EXERCISE DETAILS: Everything from the line containing "Task: Open the autodeploy folder in tree" through the final line of the entries, both included, should be copied exactly and with nothing else; please skip pictures.

ENTRIES SHOWN:
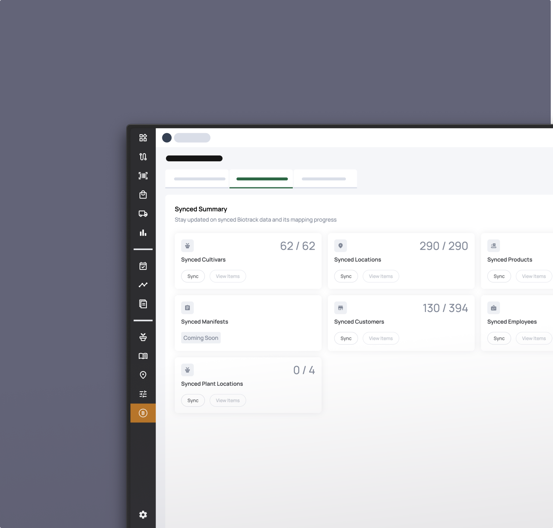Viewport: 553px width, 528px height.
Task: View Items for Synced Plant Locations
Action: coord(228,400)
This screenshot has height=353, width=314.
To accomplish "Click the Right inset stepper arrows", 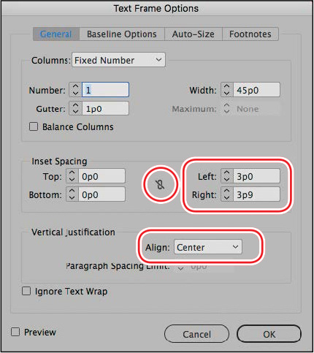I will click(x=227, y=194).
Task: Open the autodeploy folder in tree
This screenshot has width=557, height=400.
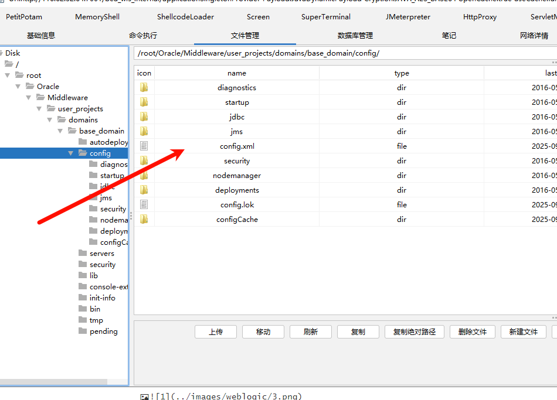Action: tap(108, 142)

RESPONSE AREA:
Task: Open the autodeploy folder in tree
This screenshot has width=557, height=400.
Action: tap(108, 142)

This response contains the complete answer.